Zurück ins „höhere" Orawitza! Dort steht, neuestens von einer Gedenktafel (in rumänisdher und deutscher Sprache!) gekennzeichnet und schön renoviert, das Haus, in dem Kaiser Franz I. nächtigte, als er zur Eröffnung des neu erbauten Theaters nach Orawitza kam, das den Wiener Bühnen des 18.Jahrhunderts nachempfunden war; es bot die Möglichkeit zu Opern- und Theateraufführungen mit Gästen aus Temeswar, Siebenbürgen und selbst aus Wien - und wartet mit seinem kleinen Museum auf die heutigen Besucher... Daß hier einst der große Eminescu in den kleinen Souffleurkasten (es gibt ihn noch!) kriechen mußte, um seinen Geldbeutel zu füllen, gehört zur liebevoll gepflegten Lokalgeschichte.

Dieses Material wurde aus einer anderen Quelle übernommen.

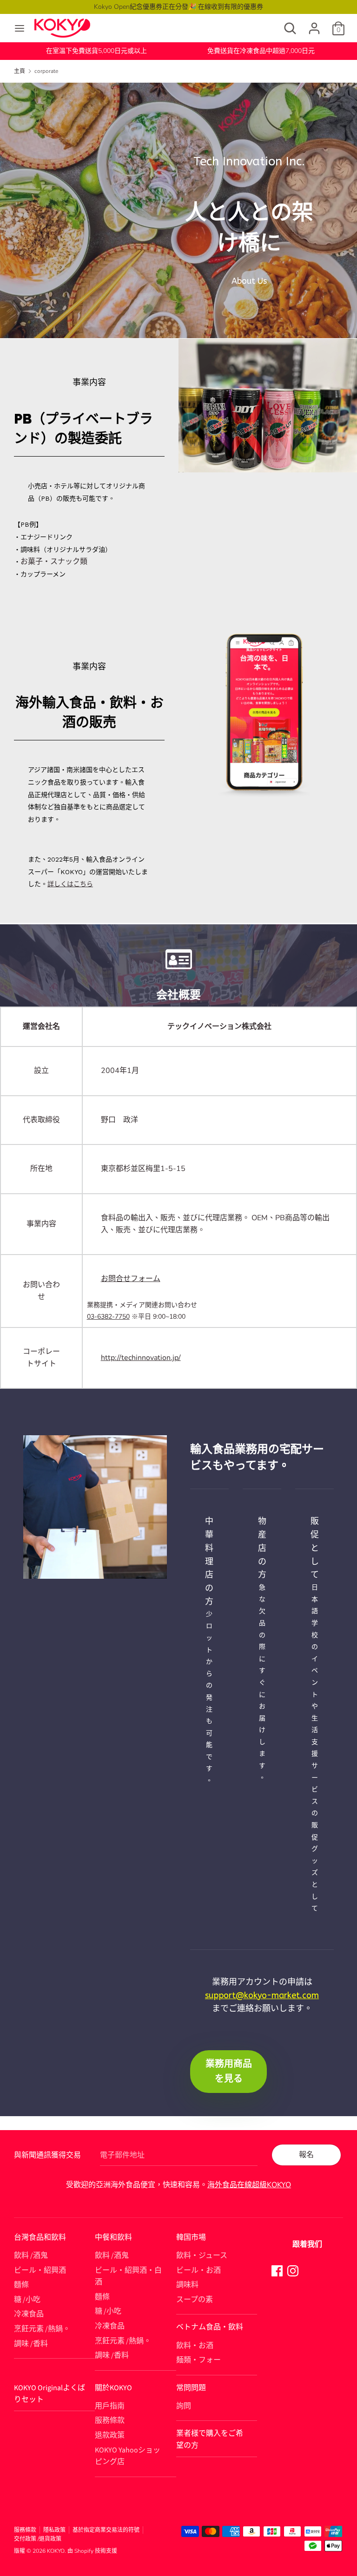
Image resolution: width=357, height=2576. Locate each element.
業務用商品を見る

Unsere Familie hat der Orawitzaer „Welt von gestern", aber auch von heute viele schöne Erinnerungen zu danken. Wir haben hier von Menschen, die manchmal bitter arm waren, die sprichwörtliche Gastfreundschaft des Ostens erfahren, die in unserer westlichen Wohlstandsgesellschaft leider sehr viel seltener geworden ist und die im Banat trotz vieler nach wie vor bestehender Probleme des Alltags beneidenswert selbstverständlich und mit großer Herzlichkeit geübt wird. Unvergeßlich bleibt, wie unsere Silberhochzeit in Orawitza gefeiert wurde: in der mit Girlanden geschmückten Kirche die Messe - mit unserem Freund Paul Lackner als Haupt-zelebrant, mit den in Lederhosen und Dirndlkleidern versammelten Kindern, die Gedichte aufsagten und den silbernen Ährenstrauß brachten (auch den gibt es noch!) - und dann, unserer Bitte entsprechend, einem Lagerfeuer mit Kukuruzbra-ten im Garten der lieben Botos Tery auf dem Kirchenberg, wo wir alle gemeinsam unsere alten Volkslieder sangen. Wobei, wir müssen`s gestehen, unsere Gastgeberin bei manchen Liedern zehn Strophen und mehr auswendig wußte, während wir früher oder später nicht mehr mit dem Text mithalten konnten...

„Man muß den Osten kennen, mon Dieu!" entgegnete einst Prinz Eugen zornig seinem Kaiser in Wien, um ihn von der Notwendigkeit größerer Hilfeleistung zu überzeugen. Lassen wir dieses Wort auch heute gelten, - der Osten braucht`s noch immer!